Bank Margin Growth Depends on More than Rates: Interactive Graphic

Rising interest rates should help banks’ profit margins, right? It depends on a number of factors — not least of all banks’ ability to hold the line on deposit prices.

In the last cycle, deposit costs lagged short-term interest rates on the way up and on the way down. The following graphic shows funding costs over time for different categories of deposits and other forms of financing on one tab, and data on the industry’s funding mix over time on the other. (Text continues below.)

Rates on total domestic deposits, based on the median for about 7,000 banks in operation as of July, bottomed at 1.41% in the second quarter of 2004 and rose steadily through 2007.

A quarterly average of daily quotes for 3-month Treasuries bottomed out a quarter earlier, in the first quarter of 2004, and also rose steadily through 2007.

The downturn in rates on total domestic deposits began in the fourth quarter of 2007 — two quarters after yields on 3-month Treasuries began to decline.

Long-term certificates of deposit could explain some of the stickiness, particularly on the way up. CDs maturing in 1 to 3 years funded 3.4% of industrywide average earning assets in the second quarter of 2004, when short rates had started their ascent. That’s a relatively high proportion during the time considered here. (See the second tab of the graphic above.) CDs maturing in more than 3 years funded 1.6% of earning assets in the second quarter of 2004, also a relatively high proportion.

Long-term CDs could help again: they’re currently close to their levels in early 2004.

Overall, long-term CDs have not accounted for a large proportion of bank funding, however, with a maximum of about 5% of earning assets for those with maturities longer than 1 year since mid-2004.

Total time deposits have consistently been far more expensive than savings deposits, which is the largest category of bank funding.

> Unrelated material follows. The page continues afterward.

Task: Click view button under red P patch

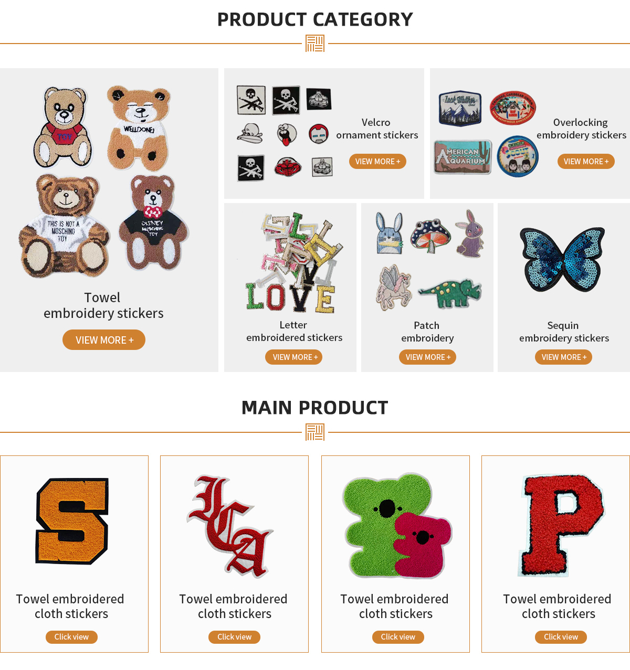Action: (x=561, y=637)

At the widest gap during the last tightening phase, rates on savings deposits were about 300 basis points below yields on 3-month Treasuries from 2006 through early 2007. Time deposits cost about 50 to 90 basis points less than the 3-month T-bill during the same period, and levels of time deposits were relatively high, funding about 23% to 24% of earning assets from 2006 through late 2009.

The costs of funding instruments like federal funds and repurchase agreements — categories that have fallen sharply as a percentage of earning assets — and foreign deposits, which are concentrated at the largest banks, track closely with short-term interest rates.

The other half of the picture for banks depends on how revenues react to rates, of course. The jump in longer-term rates stands to hammer mortgage production earnings, but offers opportunities to invest in higher-yielding securities.

Like most deposits, large pools of adjustable-rate loans tied to short-term yields will not move without a shift in the short end of the curve, which could be far off. In June, 15 of the 19 participants in Federal Reserve policymaking discussions did not expect the central bank’s target rate for overnight loans of bank reserves to increase before 2015.